Task details: Which lines below contain "section"? Copy every one of them.

Task input:
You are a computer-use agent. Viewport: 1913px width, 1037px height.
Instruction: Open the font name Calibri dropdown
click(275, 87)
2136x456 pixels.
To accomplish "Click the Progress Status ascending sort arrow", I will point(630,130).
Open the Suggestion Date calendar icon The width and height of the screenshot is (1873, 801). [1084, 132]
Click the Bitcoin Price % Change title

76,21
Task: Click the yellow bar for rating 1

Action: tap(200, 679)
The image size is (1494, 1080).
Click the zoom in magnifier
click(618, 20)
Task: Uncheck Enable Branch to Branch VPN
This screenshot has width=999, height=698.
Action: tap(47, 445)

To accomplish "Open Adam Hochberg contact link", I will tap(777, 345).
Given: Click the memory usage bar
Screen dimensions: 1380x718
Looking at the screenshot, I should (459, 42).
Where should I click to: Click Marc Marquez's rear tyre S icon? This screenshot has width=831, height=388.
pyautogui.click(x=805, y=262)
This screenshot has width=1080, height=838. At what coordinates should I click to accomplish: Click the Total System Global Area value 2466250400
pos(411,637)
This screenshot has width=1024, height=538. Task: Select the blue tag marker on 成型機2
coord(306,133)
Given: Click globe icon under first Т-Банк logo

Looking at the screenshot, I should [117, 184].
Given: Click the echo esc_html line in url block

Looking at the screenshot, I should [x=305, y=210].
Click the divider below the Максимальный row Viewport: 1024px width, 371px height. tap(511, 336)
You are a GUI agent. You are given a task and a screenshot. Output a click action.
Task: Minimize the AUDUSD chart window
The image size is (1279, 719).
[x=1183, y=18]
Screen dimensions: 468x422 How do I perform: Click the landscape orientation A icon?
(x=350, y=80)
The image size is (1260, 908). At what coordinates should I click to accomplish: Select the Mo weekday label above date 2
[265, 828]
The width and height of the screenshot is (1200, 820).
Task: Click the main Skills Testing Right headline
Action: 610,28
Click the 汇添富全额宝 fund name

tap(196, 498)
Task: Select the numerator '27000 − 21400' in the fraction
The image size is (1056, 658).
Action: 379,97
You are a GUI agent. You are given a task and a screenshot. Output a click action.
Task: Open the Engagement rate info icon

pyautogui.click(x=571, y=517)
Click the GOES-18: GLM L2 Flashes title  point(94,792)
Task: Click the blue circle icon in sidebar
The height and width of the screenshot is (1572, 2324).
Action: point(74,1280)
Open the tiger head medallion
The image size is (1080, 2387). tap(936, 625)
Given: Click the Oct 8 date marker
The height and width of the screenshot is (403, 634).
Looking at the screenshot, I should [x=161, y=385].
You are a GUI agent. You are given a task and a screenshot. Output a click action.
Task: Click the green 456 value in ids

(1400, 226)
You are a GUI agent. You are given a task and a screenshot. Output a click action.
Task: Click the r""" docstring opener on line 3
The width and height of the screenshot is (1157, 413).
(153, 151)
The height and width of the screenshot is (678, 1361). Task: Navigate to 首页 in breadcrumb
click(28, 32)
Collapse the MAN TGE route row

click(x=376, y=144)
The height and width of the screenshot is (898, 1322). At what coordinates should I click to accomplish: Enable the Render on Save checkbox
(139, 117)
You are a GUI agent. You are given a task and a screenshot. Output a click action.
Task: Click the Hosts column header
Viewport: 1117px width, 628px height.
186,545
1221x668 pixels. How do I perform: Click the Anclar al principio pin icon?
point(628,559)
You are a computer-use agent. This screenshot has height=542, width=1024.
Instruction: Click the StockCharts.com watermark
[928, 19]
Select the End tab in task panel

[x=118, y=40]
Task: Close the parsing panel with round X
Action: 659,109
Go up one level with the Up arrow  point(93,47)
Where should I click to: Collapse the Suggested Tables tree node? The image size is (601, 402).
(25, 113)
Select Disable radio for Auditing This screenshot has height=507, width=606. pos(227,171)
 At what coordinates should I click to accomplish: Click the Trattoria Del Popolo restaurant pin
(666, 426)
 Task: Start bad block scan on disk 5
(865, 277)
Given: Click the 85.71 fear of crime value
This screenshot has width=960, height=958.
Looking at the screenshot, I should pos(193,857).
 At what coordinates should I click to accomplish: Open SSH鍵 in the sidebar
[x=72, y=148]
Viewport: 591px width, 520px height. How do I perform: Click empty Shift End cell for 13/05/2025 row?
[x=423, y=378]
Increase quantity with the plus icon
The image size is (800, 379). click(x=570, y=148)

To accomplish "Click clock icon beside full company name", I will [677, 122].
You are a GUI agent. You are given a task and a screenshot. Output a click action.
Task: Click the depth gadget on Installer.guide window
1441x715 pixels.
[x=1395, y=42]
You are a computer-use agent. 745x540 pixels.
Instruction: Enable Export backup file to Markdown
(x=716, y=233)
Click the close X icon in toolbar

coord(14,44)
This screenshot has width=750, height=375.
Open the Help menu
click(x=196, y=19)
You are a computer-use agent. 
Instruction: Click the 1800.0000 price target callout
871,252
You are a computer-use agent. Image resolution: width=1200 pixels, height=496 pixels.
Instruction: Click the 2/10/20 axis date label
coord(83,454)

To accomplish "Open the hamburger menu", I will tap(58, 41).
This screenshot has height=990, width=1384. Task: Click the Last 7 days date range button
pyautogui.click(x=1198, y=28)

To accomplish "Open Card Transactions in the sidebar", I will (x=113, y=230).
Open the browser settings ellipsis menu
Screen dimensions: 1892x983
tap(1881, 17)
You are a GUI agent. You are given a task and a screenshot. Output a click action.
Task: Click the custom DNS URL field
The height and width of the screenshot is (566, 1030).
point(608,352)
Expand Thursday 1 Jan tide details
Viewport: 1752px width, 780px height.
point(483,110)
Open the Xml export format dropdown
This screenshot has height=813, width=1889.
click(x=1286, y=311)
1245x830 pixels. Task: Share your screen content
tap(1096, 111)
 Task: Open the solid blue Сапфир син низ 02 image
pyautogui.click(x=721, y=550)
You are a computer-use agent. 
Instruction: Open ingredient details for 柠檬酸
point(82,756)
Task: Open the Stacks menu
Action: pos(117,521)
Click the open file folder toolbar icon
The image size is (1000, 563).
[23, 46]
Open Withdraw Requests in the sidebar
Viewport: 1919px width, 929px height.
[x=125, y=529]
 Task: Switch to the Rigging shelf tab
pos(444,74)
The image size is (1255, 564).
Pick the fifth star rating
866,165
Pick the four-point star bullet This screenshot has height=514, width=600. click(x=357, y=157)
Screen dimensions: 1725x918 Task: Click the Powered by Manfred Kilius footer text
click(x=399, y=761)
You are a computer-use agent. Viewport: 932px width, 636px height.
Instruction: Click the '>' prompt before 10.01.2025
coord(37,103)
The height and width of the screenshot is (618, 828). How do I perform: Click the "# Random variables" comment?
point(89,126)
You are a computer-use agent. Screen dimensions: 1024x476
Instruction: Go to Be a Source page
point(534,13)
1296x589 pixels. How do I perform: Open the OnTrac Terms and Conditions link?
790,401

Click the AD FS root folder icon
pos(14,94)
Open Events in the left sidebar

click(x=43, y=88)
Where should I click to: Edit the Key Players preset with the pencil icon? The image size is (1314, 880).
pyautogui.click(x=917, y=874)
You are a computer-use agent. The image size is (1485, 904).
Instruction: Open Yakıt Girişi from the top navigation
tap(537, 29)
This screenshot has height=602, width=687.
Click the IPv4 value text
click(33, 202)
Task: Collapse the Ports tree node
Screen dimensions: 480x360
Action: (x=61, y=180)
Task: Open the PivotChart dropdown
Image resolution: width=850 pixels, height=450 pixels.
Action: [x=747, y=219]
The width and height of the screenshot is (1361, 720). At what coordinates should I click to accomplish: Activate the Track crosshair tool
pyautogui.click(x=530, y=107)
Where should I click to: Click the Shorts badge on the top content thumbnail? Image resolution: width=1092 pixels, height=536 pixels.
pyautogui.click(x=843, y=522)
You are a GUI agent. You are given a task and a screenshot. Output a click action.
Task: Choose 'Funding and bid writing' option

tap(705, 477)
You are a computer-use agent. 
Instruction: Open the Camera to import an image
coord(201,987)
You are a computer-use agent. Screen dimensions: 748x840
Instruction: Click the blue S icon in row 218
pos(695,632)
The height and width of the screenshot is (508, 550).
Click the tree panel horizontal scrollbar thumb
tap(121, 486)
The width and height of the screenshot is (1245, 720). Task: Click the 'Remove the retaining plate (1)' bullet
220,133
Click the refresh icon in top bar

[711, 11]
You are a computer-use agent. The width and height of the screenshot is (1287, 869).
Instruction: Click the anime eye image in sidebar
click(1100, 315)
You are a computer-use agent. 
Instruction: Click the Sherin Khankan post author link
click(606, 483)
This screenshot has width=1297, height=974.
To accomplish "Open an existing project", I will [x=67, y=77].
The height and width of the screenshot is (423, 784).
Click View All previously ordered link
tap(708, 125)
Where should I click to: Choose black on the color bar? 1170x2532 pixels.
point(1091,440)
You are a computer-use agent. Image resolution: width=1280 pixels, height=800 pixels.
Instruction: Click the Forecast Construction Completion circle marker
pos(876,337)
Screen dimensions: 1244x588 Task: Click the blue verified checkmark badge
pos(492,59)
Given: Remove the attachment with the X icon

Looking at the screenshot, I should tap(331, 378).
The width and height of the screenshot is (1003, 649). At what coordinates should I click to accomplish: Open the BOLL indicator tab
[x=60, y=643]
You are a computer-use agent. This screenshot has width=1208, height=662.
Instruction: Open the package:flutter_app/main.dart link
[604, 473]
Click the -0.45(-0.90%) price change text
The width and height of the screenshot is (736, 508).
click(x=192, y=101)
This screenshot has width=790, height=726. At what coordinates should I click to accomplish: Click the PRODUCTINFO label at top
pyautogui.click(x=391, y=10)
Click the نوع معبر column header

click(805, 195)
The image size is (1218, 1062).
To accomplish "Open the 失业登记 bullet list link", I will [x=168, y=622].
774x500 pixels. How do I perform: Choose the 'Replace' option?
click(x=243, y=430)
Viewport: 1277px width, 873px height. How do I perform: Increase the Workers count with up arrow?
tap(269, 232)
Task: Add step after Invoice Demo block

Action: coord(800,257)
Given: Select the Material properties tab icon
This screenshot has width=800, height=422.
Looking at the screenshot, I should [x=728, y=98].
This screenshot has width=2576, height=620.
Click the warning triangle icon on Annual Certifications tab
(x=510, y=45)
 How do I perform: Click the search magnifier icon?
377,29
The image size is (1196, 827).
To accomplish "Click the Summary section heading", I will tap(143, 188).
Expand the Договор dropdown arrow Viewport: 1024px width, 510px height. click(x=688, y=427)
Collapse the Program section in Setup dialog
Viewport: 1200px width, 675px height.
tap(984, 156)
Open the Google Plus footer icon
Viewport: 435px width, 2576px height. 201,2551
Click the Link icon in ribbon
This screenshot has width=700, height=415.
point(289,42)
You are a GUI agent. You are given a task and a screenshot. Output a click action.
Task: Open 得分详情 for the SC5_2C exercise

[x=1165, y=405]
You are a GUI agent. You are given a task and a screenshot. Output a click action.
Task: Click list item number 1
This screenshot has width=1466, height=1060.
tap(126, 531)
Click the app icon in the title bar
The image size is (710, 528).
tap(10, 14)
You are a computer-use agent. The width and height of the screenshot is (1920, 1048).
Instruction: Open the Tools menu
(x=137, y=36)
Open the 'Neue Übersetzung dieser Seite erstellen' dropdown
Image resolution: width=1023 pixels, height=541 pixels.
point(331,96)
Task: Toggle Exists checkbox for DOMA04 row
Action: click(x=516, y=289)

Response to this exercise:
To accomplish "Click the Summary section heading", I will tap(143, 188).
Collapse the Program section in Setup dialog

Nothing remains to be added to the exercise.